The system was smart enough to bring the van to a complete stop when influenced by heavy traffic congestion. There were a few occasions in heavy traffic flows when speeds dropped from 60 km/h to a standstill immediately, prompting the system to brake firmly in order to avoid hitting the car in front.

Most cautious drivers will already have their foot poised over the brake pedal, but the system performs so well that it actually instills confidence in its electronic ability. Whilst it’s quite an expensive option, I feel that particularly in city driving, it’s worthwhile as a safety feature through its ability to prevent accidents caused by momentary inattention.

The OM651 diesel engine made light work of shifting the rather large van around and, as mentioned earlier, the automatic seven-speed transmission is outstanding. Gear selection is no longer organised through the clunky dash-mounted selector of the previous-generation Sprinter, replaced by a direct select steering column-mounted stalk for engaging forward, reverse, neutral and park. The latest Sprinter is also fitted with paddle shifts for the transmission, to enable the driver to make gear changes manually or pre-select a set ratio. Fuel consumption recorded over the period of testing was 8.5 L/100 km, which seems very frugal.

The two most impressive things on the new Sprinter were the seats and the steering. Firstly, the standard driver’s seat. Trimmed in Caluma black fabric, this was incredibly comfortable and supportive, although the fitment of armrests would be particularly useful for longer trips. The second point needing a mention is the revised steering system, which is excellent. It provides plenty of assistance at low speeds, yet the right amount of resistance and road feel on the freeway. Crossing over from the passenger car range is the new generation of Mercedes steering wheel, already being used by car models including the W213 E-Class saloon.

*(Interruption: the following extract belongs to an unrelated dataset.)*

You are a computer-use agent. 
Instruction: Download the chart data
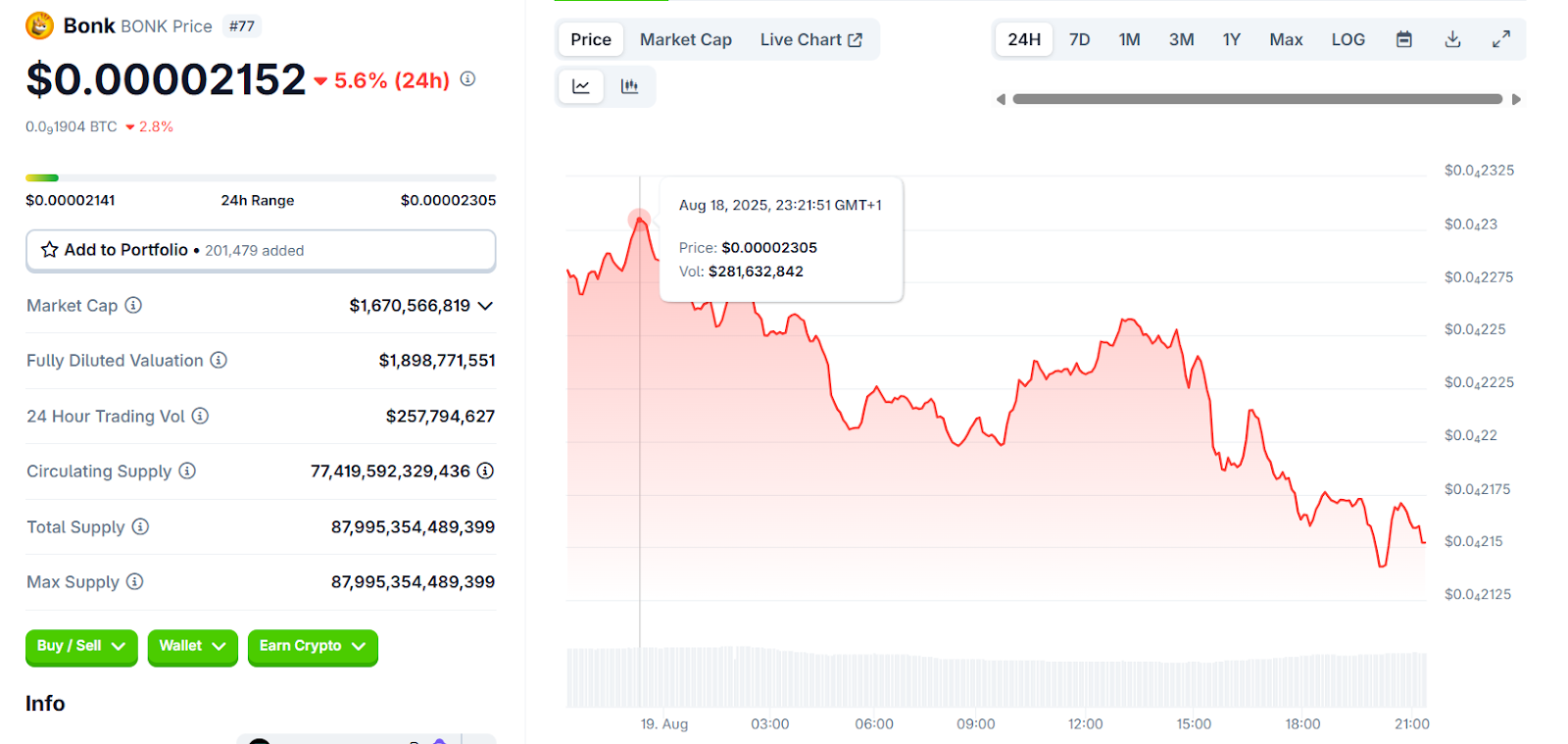(1452, 39)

The new steering wheel enables fitment of the cruise control buttons directly on the steering wheel spokes rather than the previous stalk on the steering column. All Mercedes vehicles have used a column stalk the since the company introduced cruise control − or “Tempomat” as it was then known − in the early 1980s on the W126 S-Class flagship.

Personally, I’d much prefer the previous stalk-mounted cruise control for its ease of use, especially as steering wheel controls have become somewhat cluttered with so many different functions.

The latest steering wheel includes the new ‘touch pads’ to operate functions both on the in-dash display and on the MBUX entertainment system, which included the optional satellite navigation. Again, I don’t feel they are as easy to use as some previous-generation systems, with the exception that the screen now includes touchscreen functionality.

Ride comfort was, as expected, compliant and well-mannered − as one would expect from a Mercedes-Benz. The maximum payload of this LWB model is 1136 kg and without a bulkhead fitted, there’s a disappointingly loud intrusion of road noise and rattles from the cargo area.

The intrusion of road noise within the cabin area was particularly noticeable at freeway speeds, making phone calls via the Bluetooth audio system near impossible to interpret. Furthermore, there were some very annoying rattles from the cargo area − particularly noticeable on rough roads − which I believe came from the sliding left-hand door, and in particular the trim fitted to the sliding door.

There are good reasons these days to include a fixed bulkhead, not least being that it compartmentalises the cabin to enable the airconditioning to work more effectively. On a hot day, the aircon struggles to cool such a massive area (14 cubic metres), particularly as the walls of the van are not lined – just sheet metal.

Service intervals have been stretched on the new Sprinter to both reduce operating costs and to reduce time off the road – intervals are now two years or 40,000 km. Warranty is three years/200,000 km all-inclusive.

The fitment of a bulkhead to isolate the driver from the cargo area, to both allow the climate system to work more effectively and also to reduce the road noise (and rattles) into the cabin, would make an otherwise excellent van nearly perfect.